2009年6月24日水曜日

6/24 Today 壬申の乱始まる (672)……今日はやっぱりこれ(再掲)

壬申の乱 - Wikipedia: "大海人皇子は天武天皇元年6月24日(7月27日)に吉野を出立し伊賀、伊勢国を経由して美濃に逃れる。"

天智天皇の譲位の申し出を陰謀と見抜き吉野に逃れた大海人皇子はこの日ついに挙兵を決意する。皇子に続くものは妃の讃良皇女(後の持統天皇)ほか腹心の部下わずか20数名。夜闇に紛れ一行は伊勢にたどり着き、いよいよ軍勢を整えて滋賀へと攻め上る。古代最大の内乱である壬申の乱はこうしてはじまった。

壬申の乱ほど面白い物語はないですよ。日本史で一番面白いとも言える。肉親同士の確執あり、純愛物語あり、陰謀あり、裏切りあり、不倫あり、大戦争あり、手に汗握る大逆転あり、何でもありなのである。映画とかテレビにすればこれほど面白いものはないと思うのだが、不思議なことに今までこれが映画化されたことはない。天皇家の内輪もめを娯楽映画にするのは恐れ多いという遠慮からだろう。シェイクスピアがイギリス王室を題材に多くの名作を残したのとは対照的。日本にシェイクスピアは出ないのか。

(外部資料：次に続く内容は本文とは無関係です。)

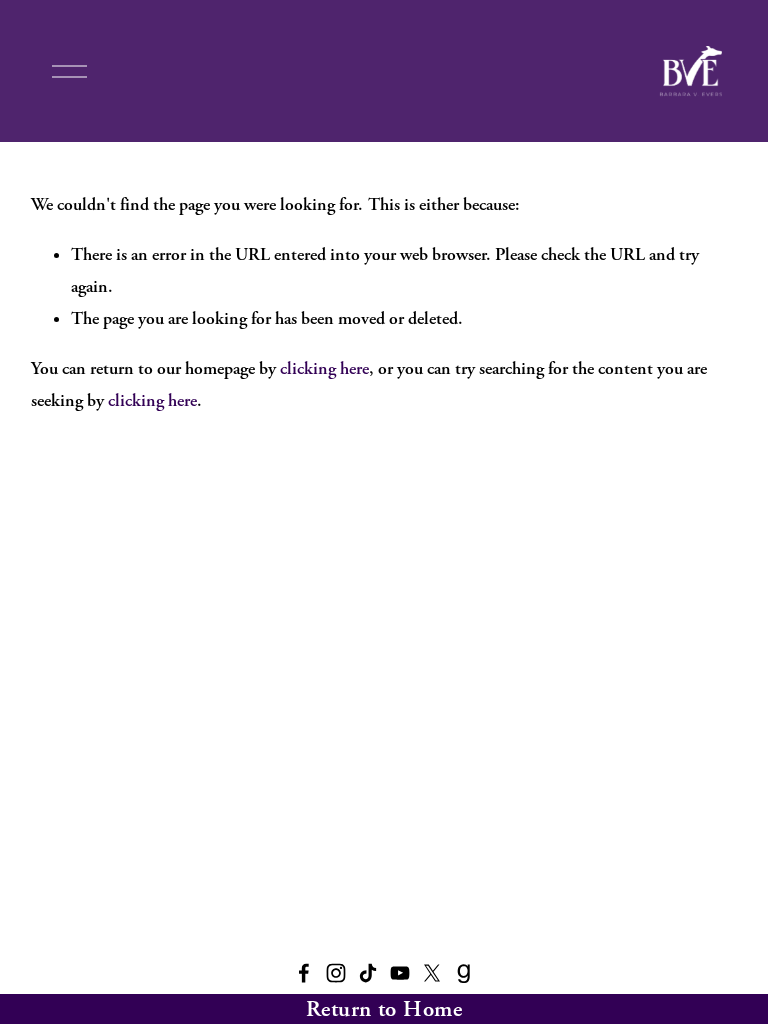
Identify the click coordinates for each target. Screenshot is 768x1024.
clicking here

大海人皇子(天武天皇)は恋人の額田王を兄の天智天皇に横取りされ、それを恨んでの反乱との説がある。当時もう既に額田王は40を越していたのでこれは俗説であるとの見方が主流だが、散人としてはこの説がロマンティックで好きだ。あくまでもお話しとして楽しめればそれでいい。

 天皇(天智)蒲生野に狩猟せられしとき額田王よめる歌
(註;詠んだ相手はもちろん昔の恋人大海人皇子)
あかねさす紫野ゆき標野ゆき野守は見ずや君が袖ふる

 大海人皇子答ふる御歌
紫のにほへる妹をにくくあらば人妻ゆえにわれ恋めやも
(註:人妻というのは額田王が天智天皇のものであったことをさす。亭主の前でなんたる大胆さ)

万葉集の中でも散人が一番愛して措かない一節です。

(余談)古代の反乱では、いったん東に逃れてそこで兵を集め都に攻め上るというのが一般的なパターン。だから反乱となると東国への連絡線を遮断するため真っ先に関所が封鎖された。中世になって源頼朝は同じパターンを踏襲。流人の頼朝はいったん三浦半島から房総に逃れ、北回りで現在の千葉と東京あたりを移動しながら兵を集め、今度は一挙に南進し鎌倉に攻め上った。腕っ節の強い東国の武士(まあ農民だね)を味方に付けることが出来るかどうかが反乱が成功するかどうかの鍵を握っていたのである。平成の世も基本的にはこんな構図で世の中は動いている。都市住民の声は力で無視されるのだ。こういう古代的なやり方からそろそろ卒業したいね。


(初出:2003.6.24)

さて、現代ニッポンでも兵乱の動き。泣いても笑っても今年は衆院選挙なのだ。壬申の乱の展開となるか。でも役者不足の感があり、なんだかつまらない。与野党とも腕っ節の強い農民票の獲得しか頭の中にないみたいだから。